Better With Popcorn

Undisciplined Second Keeps Pens Alive

Following a blowout win in Game 4 of the Eastern Conference Quarterfinals, The Pittsburgh Penguins will live to fight another day. However, they need to thank the Philadelphia Flyers for that.

Despite opening the scoring early in the game, the team managed to blow the lead twice in the first period, the first time in this series that they have done so.

While there are several reasons why the Flyers failed to close out round one on Wednesday night, the biggest factor had to have been their undisciplined play in the second period.

In total, the team registered 16 minutes of penalty time in the 20-minute stanza, which is absolutely mind-boggling. The second opened on the wrong foot when a Matt Carle interference penalty carried over from the first. Even with the penalty at the start, the team managed to kill it off.

However, they wouldn’t be so lucky with the slew of penalties that followed.

Immediately after the Carle penalty (51 seconds to be exact), Claude Giroux was called for high sticking. From there, Game 4 effectively ended when 16 seconds later Kris Letang increased the Penguins lead to two with a perfect shot over Ilya Bryzgalov’s shoulder.

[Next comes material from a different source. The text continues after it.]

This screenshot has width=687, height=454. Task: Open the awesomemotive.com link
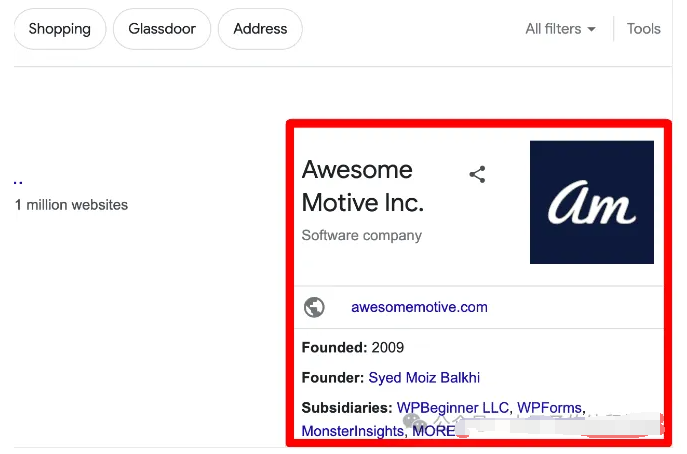pyautogui.click(x=419, y=307)
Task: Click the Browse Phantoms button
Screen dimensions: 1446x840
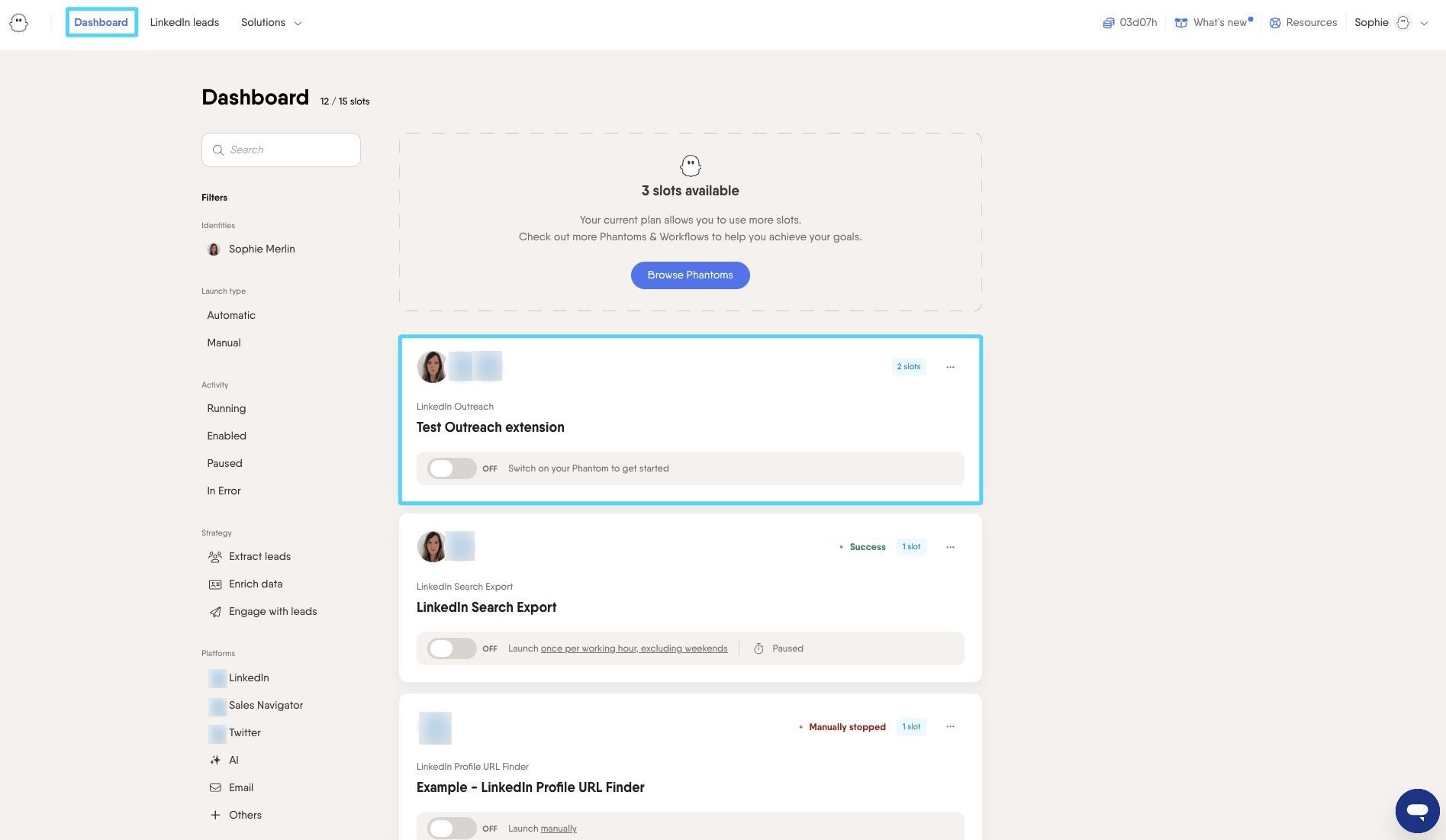Action: pyautogui.click(x=690, y=275)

The goal, the fifth against Bryzgalov, marked the end of his night. In came Sergei Bobrovksy but the penalty problems stayed just the same, as did the Penguins’ scoring touch.

Two minutes into Bobrovsky’s shift, Nicklas Grossmann was called for tripping. Shortly after that, Jordan Staal scored his second goal of the game.

One minute after that, Carle was called for another penalty and Steve Sullivan blasted the Penguins fourth power play goal of the game past Bobrovsky.

The Flyers ultimately went on to record four more minor penalties in the period, the most egregious of which came from Zac Rinaldo when he mugged Zbynek Michalek and was kicked out of the game, in addition to being called for a double-minor.

There is little doubt that Rinaldo will be receiving a call from Brendan Shanahan and will not be available to play in Game 5.

In total, the team took seven penalties, had to kill off six power plays and allowed five goals in the second period, a far cry from the Flyers team that had shown up in the first three games.

Coming into this series, many stated that special teams would be a huge factor that could favor the Penguins. Ultimately that was fully on display in Game 4.

The Flyers penalty kill did a terrible job of cutting down on the Penguins passing lanes. Far too often, Pittsburgh was able to spread the ice surface and connect on long-range passes that forced the Philadelphia goaltenders to move side-to-side.

Ultimately, it was the difference in the game.

With so much special teams play in the second, the team had to shorten the bench, play their penalty kill unit an absurd amount of minutes and ruined any semblance of flow the lines possibly had.

In the past, Peter Laviolette has stated that when the team takes a lot of penalties it cripples the team’s rhythm. That absolutely happened on Wednesday.

The Flyers had little to no chances in the second but allowed five goals in the 20-minute span. No surprise they lost the game.

At the end of the day, this is the benefit of having a 3-0 series lead. While the Penguins recorded their first win of the series in a commanding fashion, they still need to win three more games to end the series.

While 10 goals is a lot, it won’t matter if the Flyers are able to win one more game.

Philadelphia has earned some room for error. Pittsburgh has none.